Pedestrian Removal Disguised as “Pedestrian Safety” at White Flint
White Flint Metro station, as seen from the sidewalk approaching from the south along Rockville Pike. The sidewalk leads directly to the station entrance, but pedestrians are forced to detour 40 feet to the left, where cars stop, and wait at a very slow traffic light.
In 1988 the Nuclear Regulatory Commission opened across the street from the White Flint Metro station. The Planning Board required a “traffic mitigation” program. As part of this program, the sidewalk in front of the NRC building was set back from Rockville Pike so that it led directly to the Metro. A marked crosswalk connected the sidewalk to the station entrance.
The traffic mitigation program worked very well; 36% of NRC employees commute by transit.
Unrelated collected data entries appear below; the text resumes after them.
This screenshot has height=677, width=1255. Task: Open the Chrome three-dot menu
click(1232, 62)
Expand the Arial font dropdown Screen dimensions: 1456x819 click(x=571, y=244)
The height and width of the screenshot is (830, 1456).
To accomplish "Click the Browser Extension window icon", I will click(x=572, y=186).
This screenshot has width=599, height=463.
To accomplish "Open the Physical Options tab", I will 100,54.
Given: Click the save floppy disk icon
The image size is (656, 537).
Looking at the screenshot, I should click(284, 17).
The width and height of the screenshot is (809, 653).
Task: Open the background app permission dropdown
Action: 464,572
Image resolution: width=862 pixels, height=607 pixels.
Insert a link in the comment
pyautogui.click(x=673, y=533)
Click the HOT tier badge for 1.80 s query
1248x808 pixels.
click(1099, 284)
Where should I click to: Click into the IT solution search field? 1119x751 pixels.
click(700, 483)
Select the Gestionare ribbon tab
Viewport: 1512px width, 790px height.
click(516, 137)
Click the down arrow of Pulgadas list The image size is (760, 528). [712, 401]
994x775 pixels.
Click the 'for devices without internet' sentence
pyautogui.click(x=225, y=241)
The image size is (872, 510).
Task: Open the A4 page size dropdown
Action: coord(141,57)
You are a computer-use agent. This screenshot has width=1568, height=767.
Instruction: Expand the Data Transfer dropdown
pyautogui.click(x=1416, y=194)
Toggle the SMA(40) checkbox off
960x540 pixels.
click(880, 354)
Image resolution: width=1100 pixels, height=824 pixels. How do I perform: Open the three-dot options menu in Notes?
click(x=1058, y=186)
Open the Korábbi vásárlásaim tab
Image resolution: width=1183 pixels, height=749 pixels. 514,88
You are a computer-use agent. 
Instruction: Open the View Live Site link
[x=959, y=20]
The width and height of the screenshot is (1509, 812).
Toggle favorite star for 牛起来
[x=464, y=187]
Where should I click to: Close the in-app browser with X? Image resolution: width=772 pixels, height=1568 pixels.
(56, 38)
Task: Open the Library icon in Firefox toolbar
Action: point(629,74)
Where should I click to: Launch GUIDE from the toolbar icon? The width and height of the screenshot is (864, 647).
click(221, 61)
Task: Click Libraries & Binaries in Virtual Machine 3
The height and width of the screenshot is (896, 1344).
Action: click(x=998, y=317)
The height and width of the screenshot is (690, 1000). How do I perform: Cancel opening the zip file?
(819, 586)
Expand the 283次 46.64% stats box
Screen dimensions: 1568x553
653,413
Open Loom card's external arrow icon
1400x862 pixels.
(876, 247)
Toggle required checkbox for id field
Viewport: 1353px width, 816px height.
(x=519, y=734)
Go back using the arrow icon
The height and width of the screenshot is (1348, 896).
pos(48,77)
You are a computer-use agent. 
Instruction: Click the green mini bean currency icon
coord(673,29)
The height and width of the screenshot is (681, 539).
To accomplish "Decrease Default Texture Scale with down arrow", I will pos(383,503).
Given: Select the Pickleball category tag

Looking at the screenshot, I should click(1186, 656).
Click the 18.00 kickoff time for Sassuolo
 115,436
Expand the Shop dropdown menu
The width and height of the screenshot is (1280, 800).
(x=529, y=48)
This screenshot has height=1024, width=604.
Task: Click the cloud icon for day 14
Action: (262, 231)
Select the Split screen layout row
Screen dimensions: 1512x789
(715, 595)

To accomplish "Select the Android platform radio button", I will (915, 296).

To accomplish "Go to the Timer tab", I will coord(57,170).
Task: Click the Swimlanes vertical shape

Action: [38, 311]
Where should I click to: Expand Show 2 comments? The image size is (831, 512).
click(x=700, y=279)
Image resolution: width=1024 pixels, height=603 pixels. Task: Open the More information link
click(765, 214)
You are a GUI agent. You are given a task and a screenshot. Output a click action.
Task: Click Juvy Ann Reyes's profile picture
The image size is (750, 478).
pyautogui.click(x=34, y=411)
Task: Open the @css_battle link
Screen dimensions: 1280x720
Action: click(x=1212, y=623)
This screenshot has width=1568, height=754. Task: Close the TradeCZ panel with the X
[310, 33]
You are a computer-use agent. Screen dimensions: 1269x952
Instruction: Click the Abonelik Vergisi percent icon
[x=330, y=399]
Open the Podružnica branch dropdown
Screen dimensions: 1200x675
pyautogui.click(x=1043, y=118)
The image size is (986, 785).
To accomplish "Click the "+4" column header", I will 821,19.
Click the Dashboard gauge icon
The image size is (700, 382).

As a result, the crosswalk was heavily used. But the Planning Board requirement expired in 2004. One year later, MCDOT removed the crosswalk and built a wall to stop pedestrians. The county claims that the crosswalk was eliminated in the interest of pedestrian safety.
This claim does not stand up to examination. The only hazard to pedestrians in the crosswalk was drivers who violated the law by failing to yield. But this hazard exists at all crosswalks in the county; at crossings without traffic lights, drivers rarely yield to pedestrians. The White Flint crosswalk was often full of people, so drivers obeyed the law and stopped more often than elsewhere. From the pedestrian's point of view, this was one of the safest unsignalized crosswalks (given the amount of car traffic) in the county.
MCDOT could have made it safer to cross the street by redesigning the road to slow traffic and ticketing drivers who failed to yield. But it did not do that. Instead it moved the pedestrians away.
The White Flint crosswalk is typical of MCDOT's policy of giving lip service to pedestrians while designing streets to move automobiles as quickly as possible. It was not removed to protect pedestrians. It was removed because so many pedestrians used it, and drivers were inconvenienced by their presence.